Birçok fotoğrafçının aksine en baştan beri geçiminizi de fotoğrafçılıkla sağlamışsınız ve fotoğraf tüm hayatınız olmuş. Portre fotoğrafçılığından sanatsal fotoğrafa geçişiniz nasıl oldu?

Haberin Devamı

-Ben mektepli değil alaylıyım. Zaten Türkiye’de fotoğrafın mektepli olması benim yarı yaşımdan bile sonra başladı. Ben fotoğraf dünyasına adım attığımdan itibaren fotoğrafın farklı uygulamalarına da zaman zaman şahit olmaya başladım.

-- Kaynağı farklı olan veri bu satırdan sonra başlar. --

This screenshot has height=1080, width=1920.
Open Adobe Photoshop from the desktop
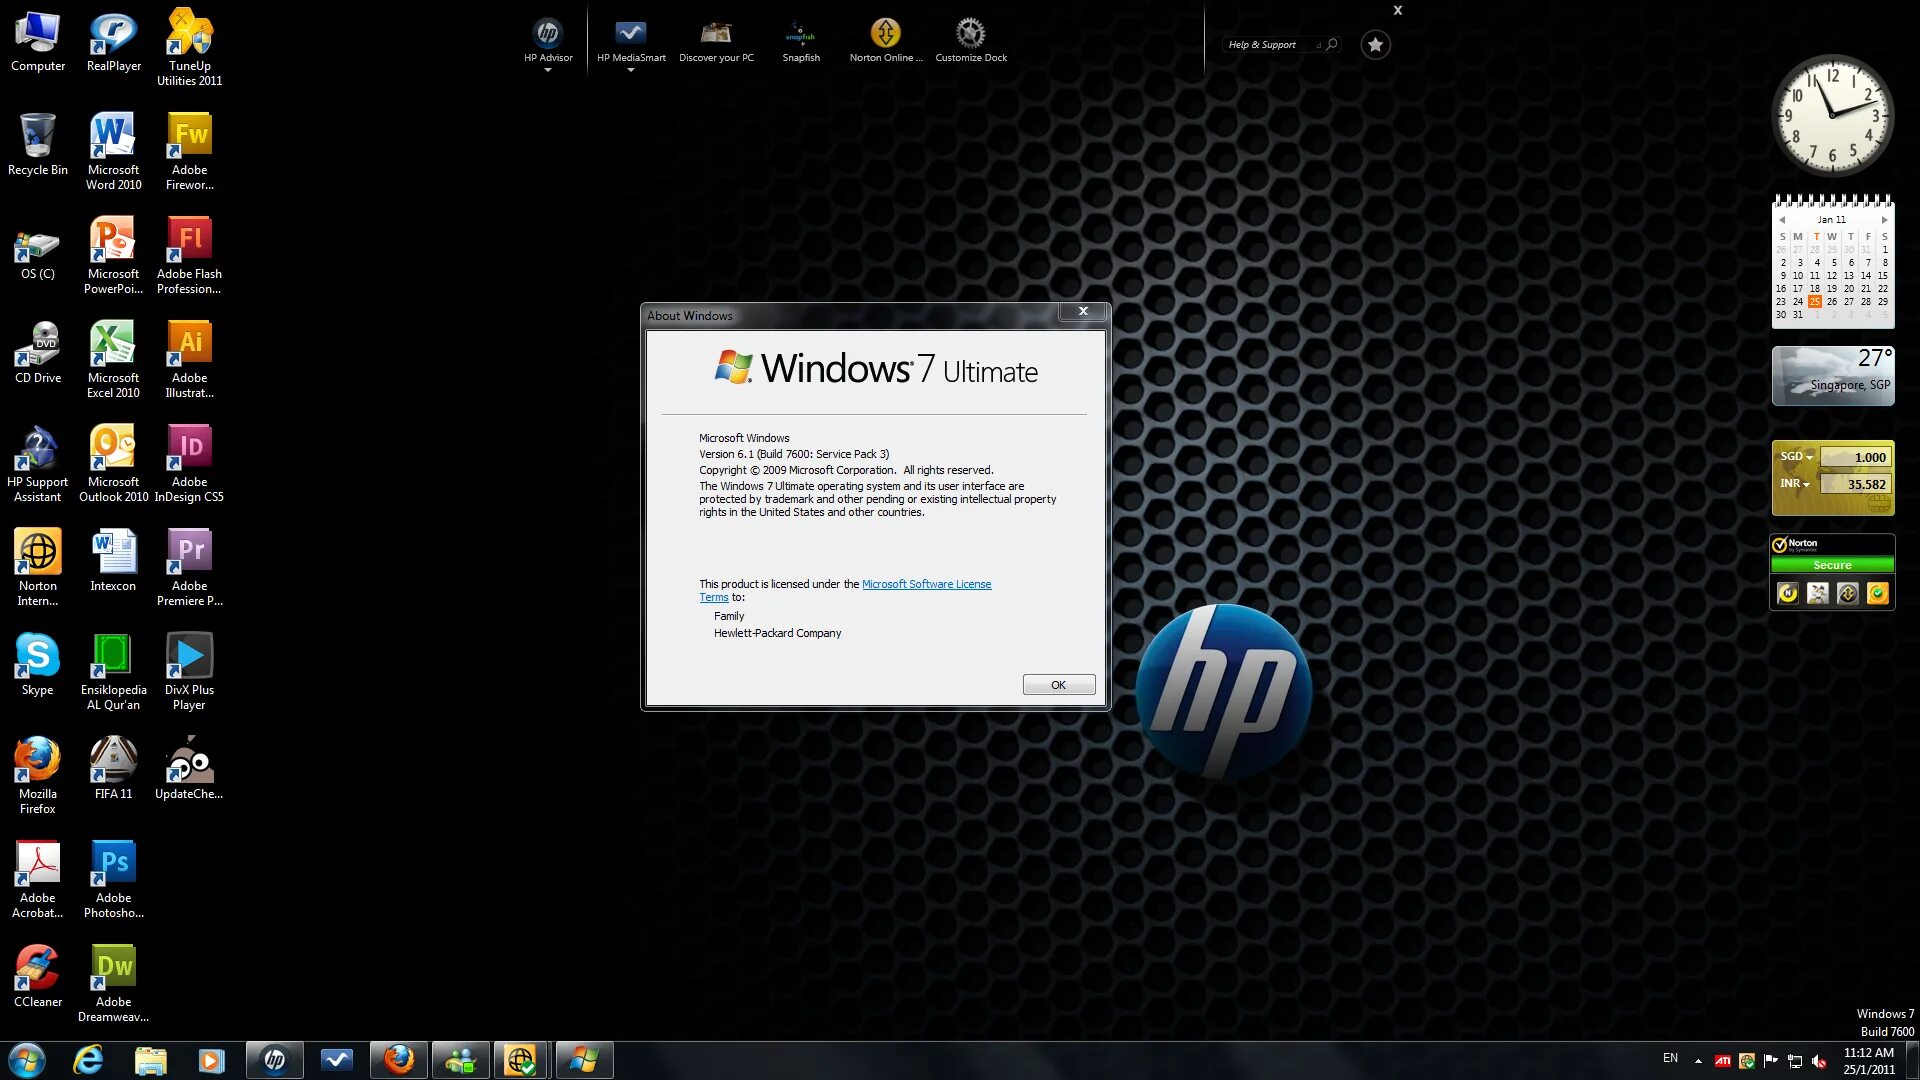point(113,862)
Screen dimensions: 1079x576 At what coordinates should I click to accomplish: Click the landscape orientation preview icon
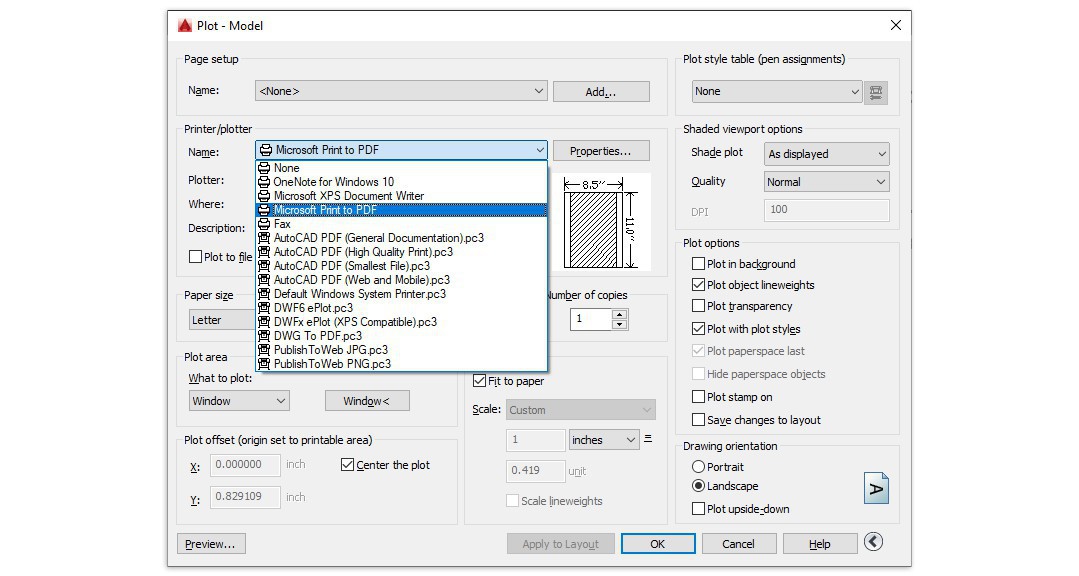[x=876, y=488]
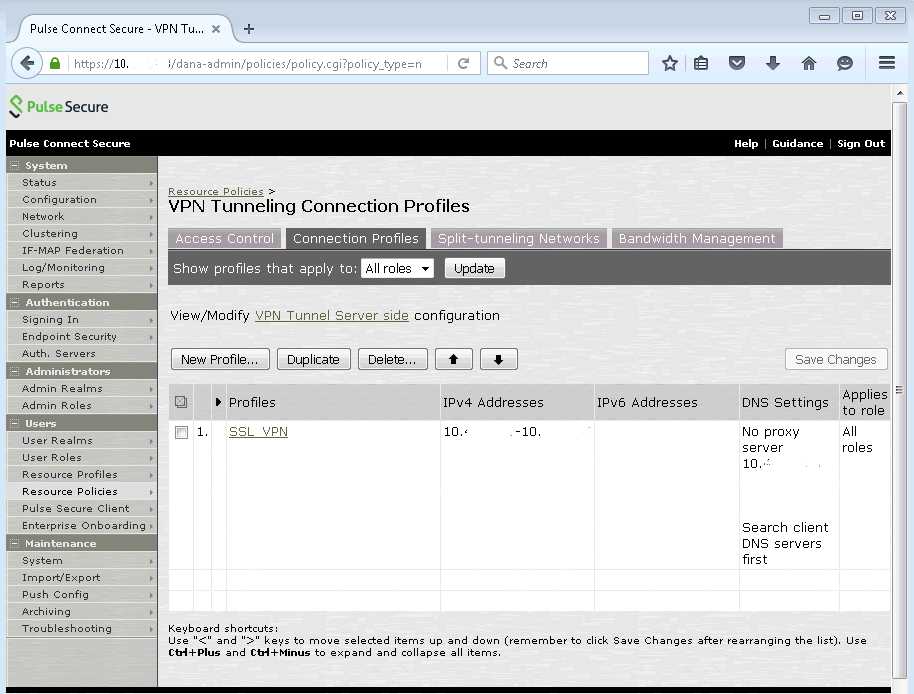Click the Pocket save icon
This screenshot has height=694, width=914.
pyautogui.click(x=737, y=63)
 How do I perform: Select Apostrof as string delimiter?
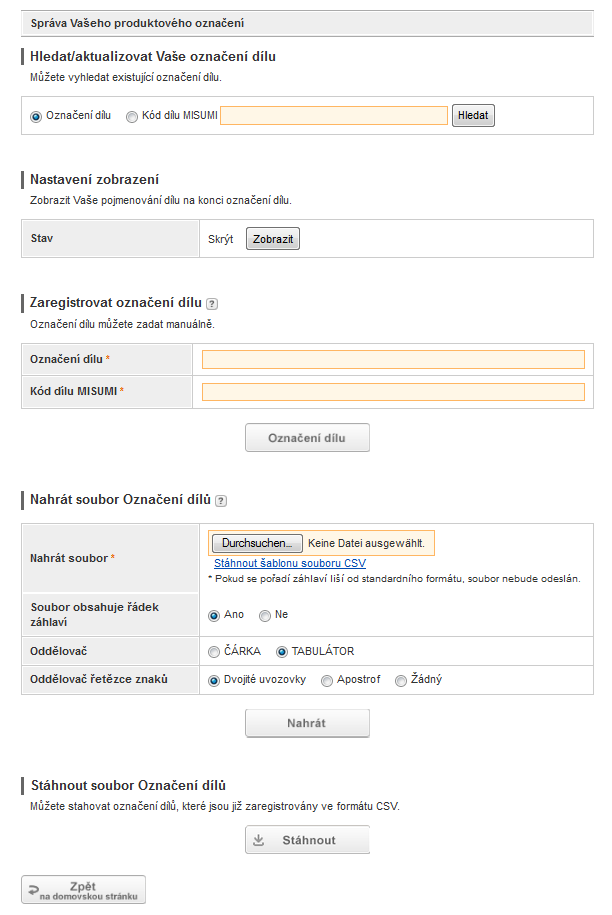327,680
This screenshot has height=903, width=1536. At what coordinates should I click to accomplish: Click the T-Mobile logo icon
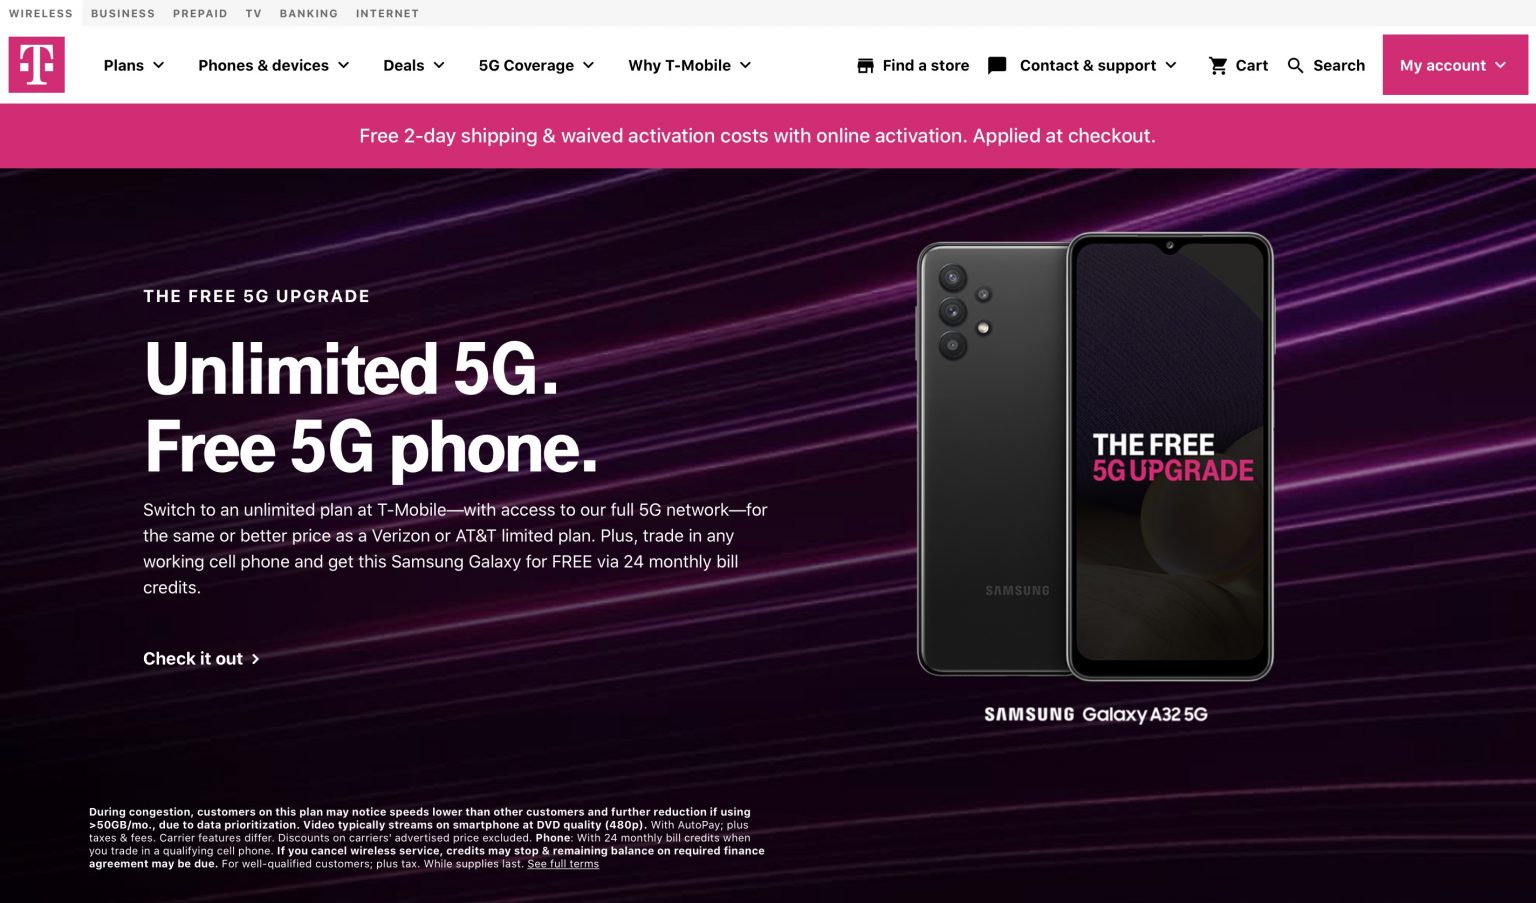click(37, 65)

Bunlar benim yaptıklarımdan daha farklı, daha ayrıcalıklı işler diye düşünüp, onların peşine takıldım. Bu sırada en çok dikkat çeken Avusturyalı fotoğrafçı Othmar Pferschy vardı. Hatta onun Türkiye’ye Türkiye’nin albümünün yapılması için çağrıldığı söylenir. Othmar Pferschy’a ait albümleri, fotoğrafları görüyordum. Benim alıştığım fotoğraflardan çok farklılardı. Ben de bu tarz çalışmaları da becerebilir miyim diye, bu araştırmaları yapmaya başladım, geçiş öyküsü budur. Bu arada bizim resim-iş öğretmeni bir hocamız vardı: Hüsnü Gürsal, benim bu konudaki merakımı görmüş, başka stüdyo sahibi arkadaşlarımdan ikisinin de fotoğrafa olan ilgisini görünce bize bir grup kurmamızı teklif etti. Bunun üzerine bir sanatsal fotoğraf grubu kurduk Grup 5 adında. Hüsnü Gürsel hocamızın önderliğinde bu grupla 65 yılında İstanbul’da Baha Gelenbevi’nin bizi fotoğraf dünyasına takdimi ile adımızı duyurmaya başladık. Çok olumlu yankılar aldı Grup 5 sergileri. Sonra ben 67 yılında Yeni Cami Güvercinleri adlı ilk sergimi açtım. Ondan sonra da 67’nin temmuz ayında Adapazarı’ndaki depremden sonra İstanbul’a göç ettim. İstanbul’a yerleştikten sonra fotoğraf dünyasındaki insanlarla temaslarım oldu. Fotoğrafçılıkla ilgili klüplerle tanıştım. Ve bu alanda daha da gelişme sağladım..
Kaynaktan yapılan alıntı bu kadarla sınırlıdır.